The Loss Over Epochs (Fig. 7) curve indicates that training loss reduces substantially, which is one of the signs of successful learning. The validation loss, however, is rather fluctuating, which could indicate overfitting, because it deviates at a point once the number of epochs has reached a specific point. This deviation is a significant factor in model optimization, which suggests that regularization methods or additional fine-tuning is necessary to avoid overfitting.
Fig. (7). Loss over epochs of CNN model.
In the Accuracy Over Epochs (Fig. 8), the training and validation accuracy are seen to improve consistently. The accuracy of the training becomes gradually increasing whereas validation accuracy also increases but with slower pace, which makes it possible to suggest that the model has the generalizing potential but it can still be improved to decrease the difference between training and validation performance.
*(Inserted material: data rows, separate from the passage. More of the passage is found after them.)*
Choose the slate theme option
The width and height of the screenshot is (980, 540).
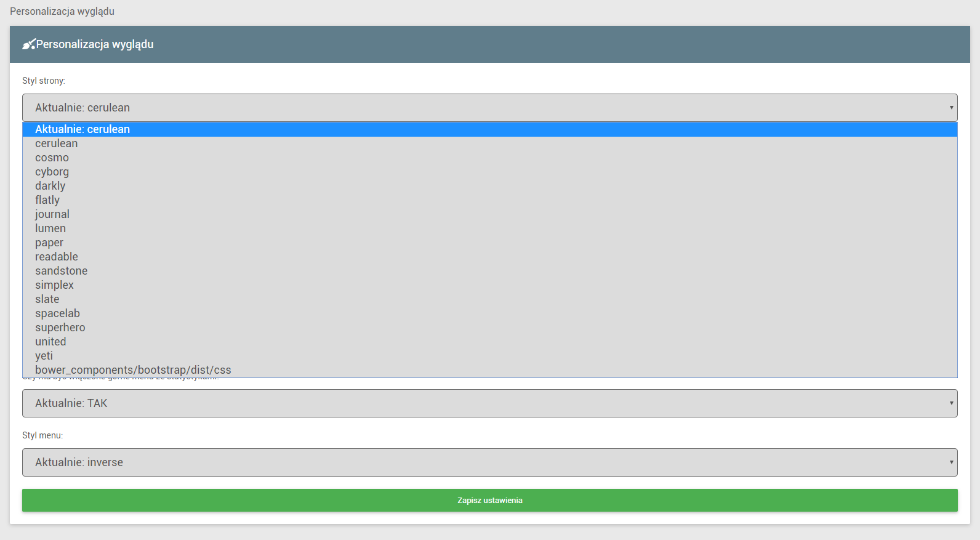47,299
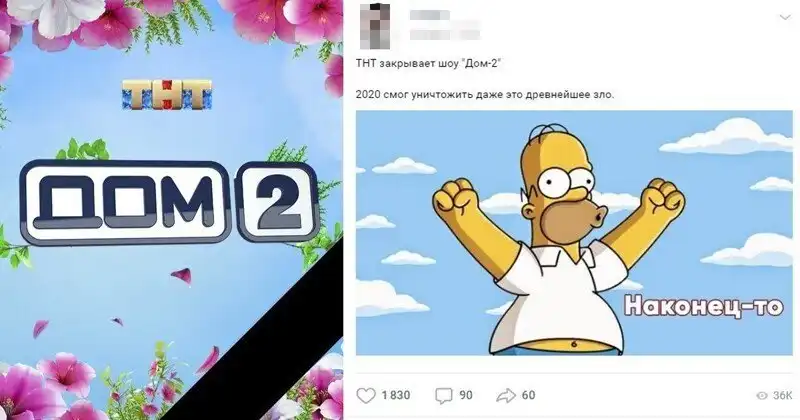Viewport: 800px width, 420px height.
Task: Open the blurred author name link
Action: pyautogui.click(x=430, y=15)

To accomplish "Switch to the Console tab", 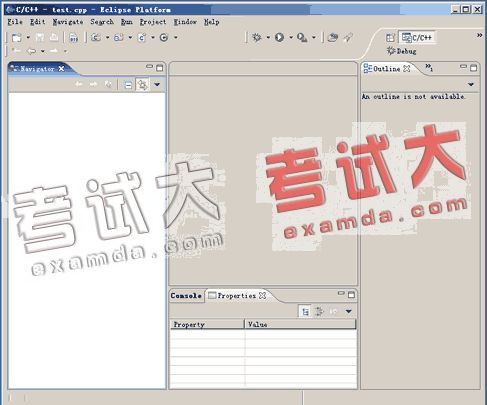I will tap(186, 295).
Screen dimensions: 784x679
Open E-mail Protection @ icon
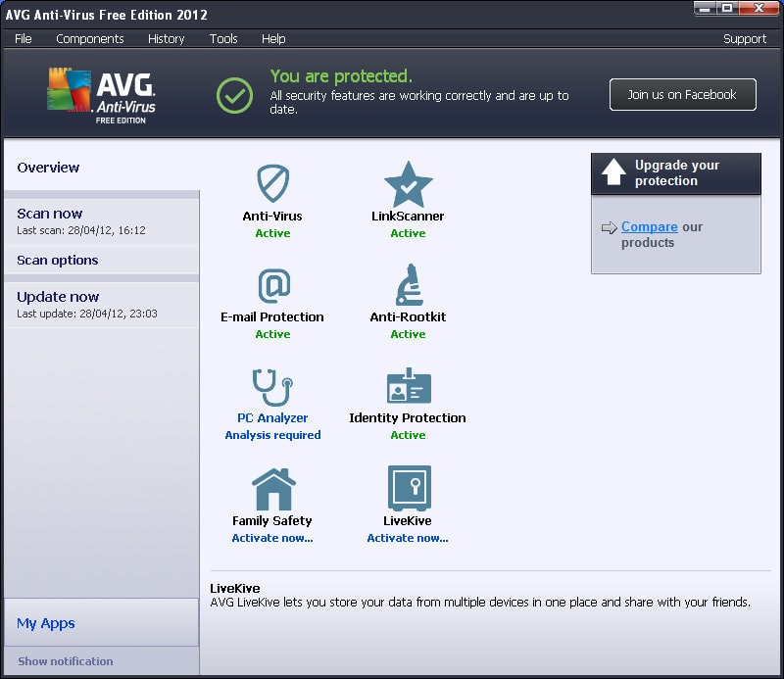(x=272, y=285)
Fig. (8). Accuracy over epochs of CNN models.
Model Metrics:
- Precision and Recall: The model achieved precision and recall scores of 0.73 for both “Looking Ahead” and “Not Looking Ahead” classes.
- Test Loss and Accuracy: The test loss was 0.5363, with a corresponding test accuracy of 0.7323.
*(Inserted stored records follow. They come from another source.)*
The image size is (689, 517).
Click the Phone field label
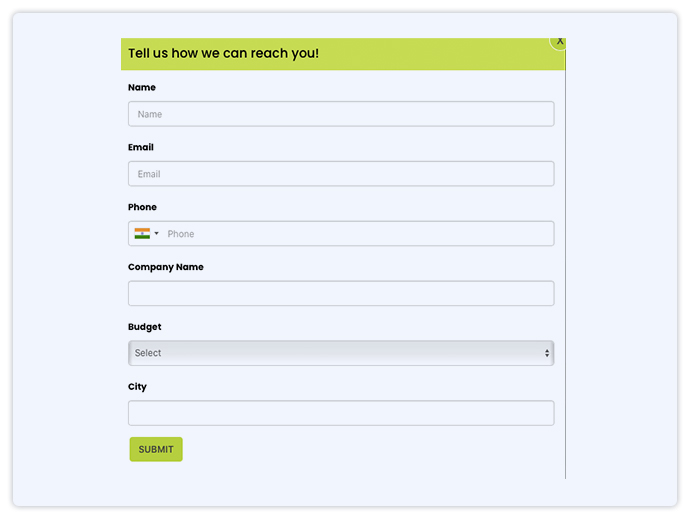[142, 207]
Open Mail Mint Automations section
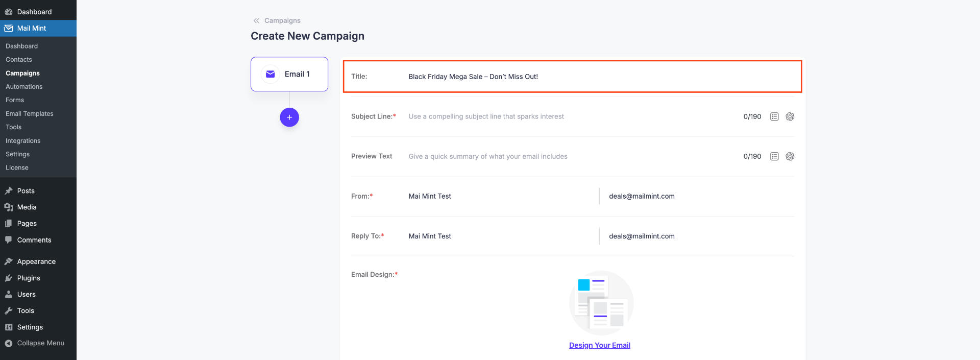The image size is (980, 360). coord(24,86)
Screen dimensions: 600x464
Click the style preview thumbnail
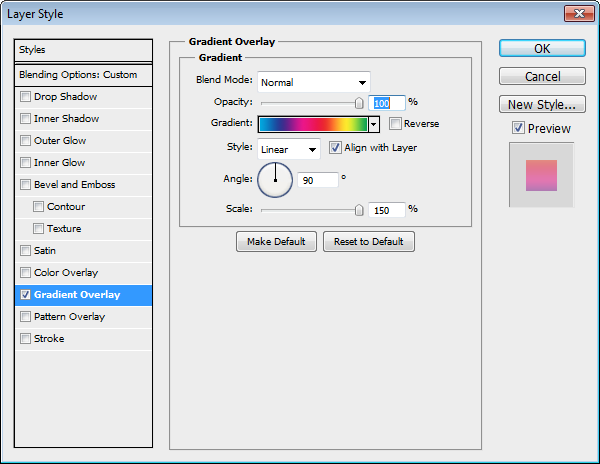(541, 174)
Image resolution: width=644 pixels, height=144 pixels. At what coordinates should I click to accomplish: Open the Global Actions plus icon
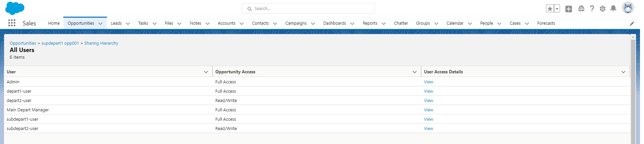tap(569, 9)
- AUC: The model’s AUC is 0.81, with a 95% confidence interval of [0.7872, 0.8129], indicating strong discrimination power.
- Recall@FPR ≤ 1%: The model maintained an excellent recall rate of 0.9990 at a false positive rate (FPR) of ≤1%.
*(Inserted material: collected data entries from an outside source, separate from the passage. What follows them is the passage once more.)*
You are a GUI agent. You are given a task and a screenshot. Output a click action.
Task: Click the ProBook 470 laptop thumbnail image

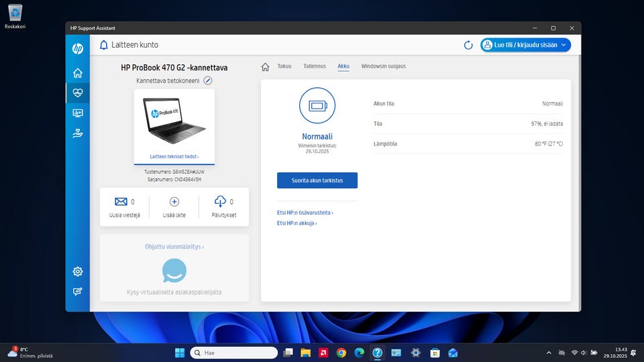174,121
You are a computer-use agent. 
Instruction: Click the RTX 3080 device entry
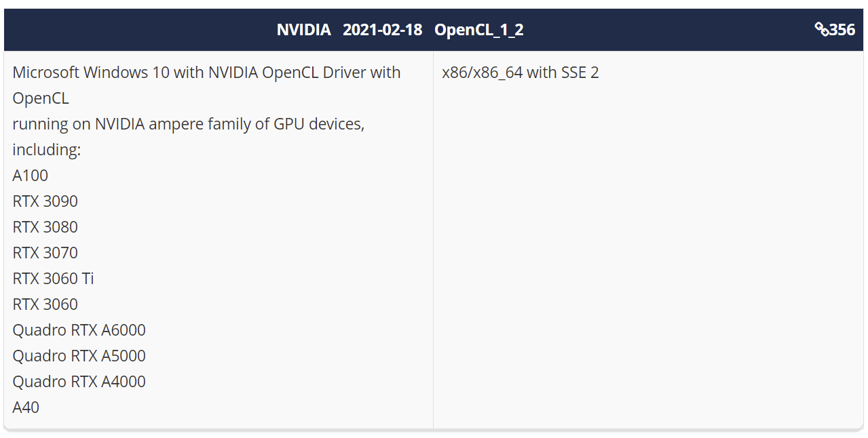pyautogui.click(x=45, y=227)
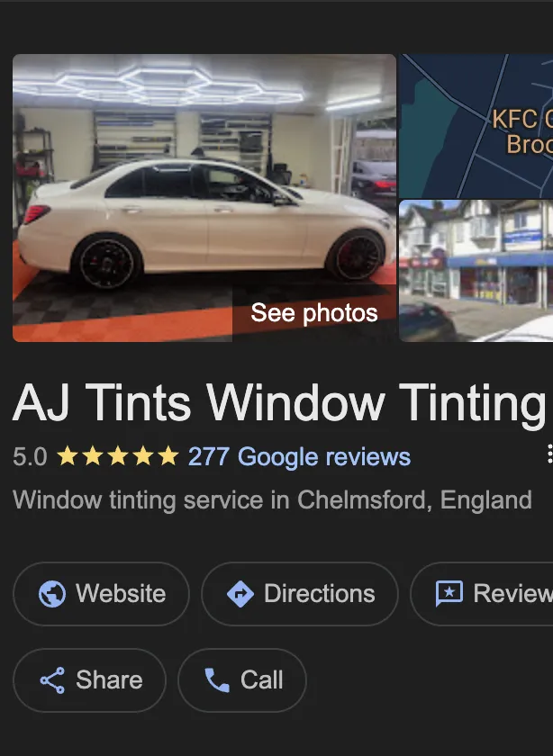Click the Directions diamond arrow icon

pos(240,593)
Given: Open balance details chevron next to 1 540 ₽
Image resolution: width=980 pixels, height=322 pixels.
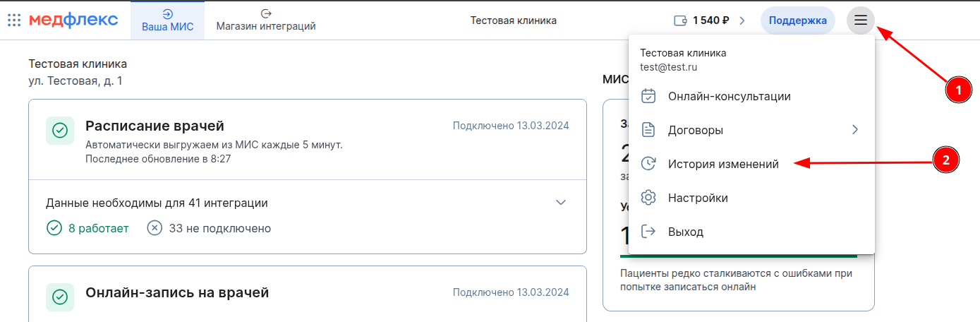Looking at the screenshot, I should point(742,20).
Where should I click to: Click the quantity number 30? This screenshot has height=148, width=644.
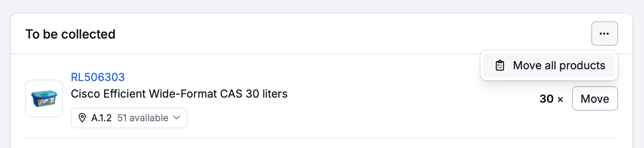tap(546, 99)
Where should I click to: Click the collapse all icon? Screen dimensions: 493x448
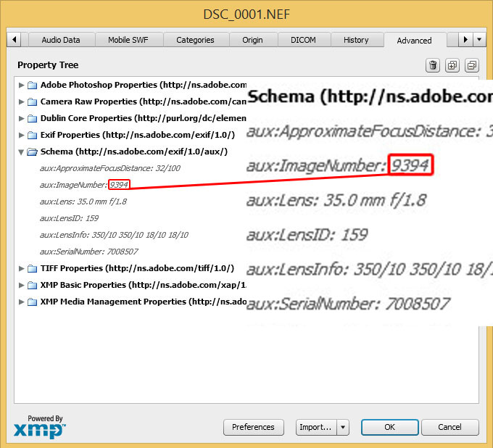(x=471, y=65)
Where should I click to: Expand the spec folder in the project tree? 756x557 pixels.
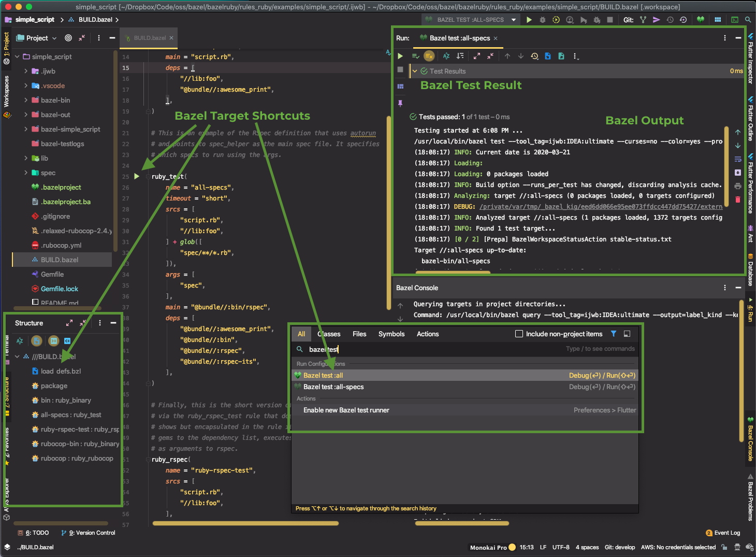(25, 173)
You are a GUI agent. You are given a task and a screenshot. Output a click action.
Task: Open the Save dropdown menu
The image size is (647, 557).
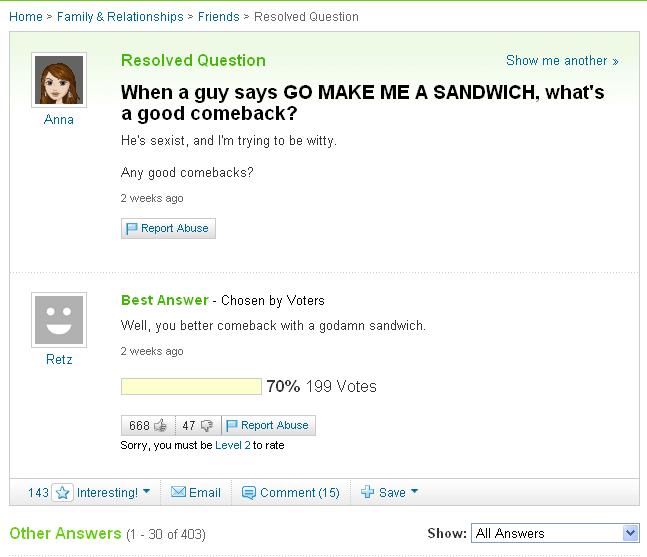coord(414,493)
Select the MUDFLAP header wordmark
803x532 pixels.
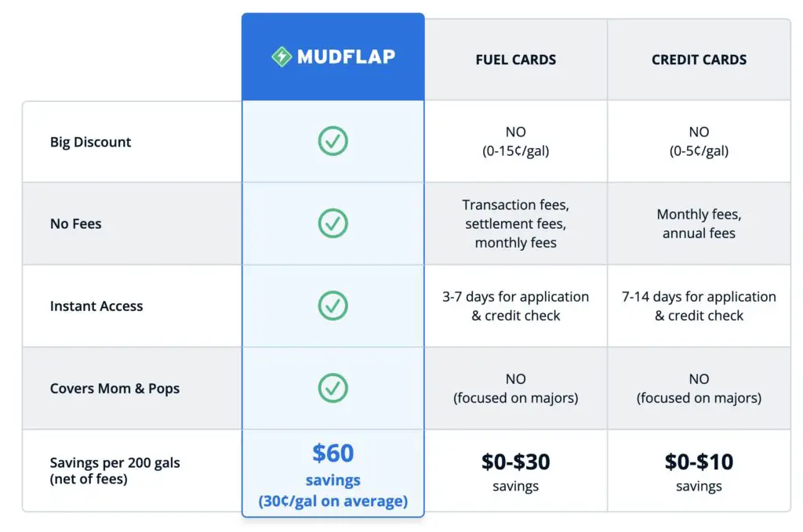click(346, 56)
- McNemar’s Test: The p-value of McNemar’s test was 1.0000, indicating no significant difference between the model’s performance and the baseline.
- Latency: The CNN model achieved a latency of 0.56 ms per sample.
- Throughput: The model demonstrated a throughput of 1769.94 FPS.
To summarize, CNN model has a good performance in the classification of the two target categories with high accuracy, recall and precision. The evaluation measures have proven its usefulness and especially when distinguishing the classes with a strong AUC value and high recall rates yet low false positive rates. Although there are instances of overfitting as evidenced by the variability of the validation loss, the model has a high generalization capacity, which means that as the tuning and optimization process continues, the model can be improved. These findings form a good basis of using this model into practical use where binary classification is assured.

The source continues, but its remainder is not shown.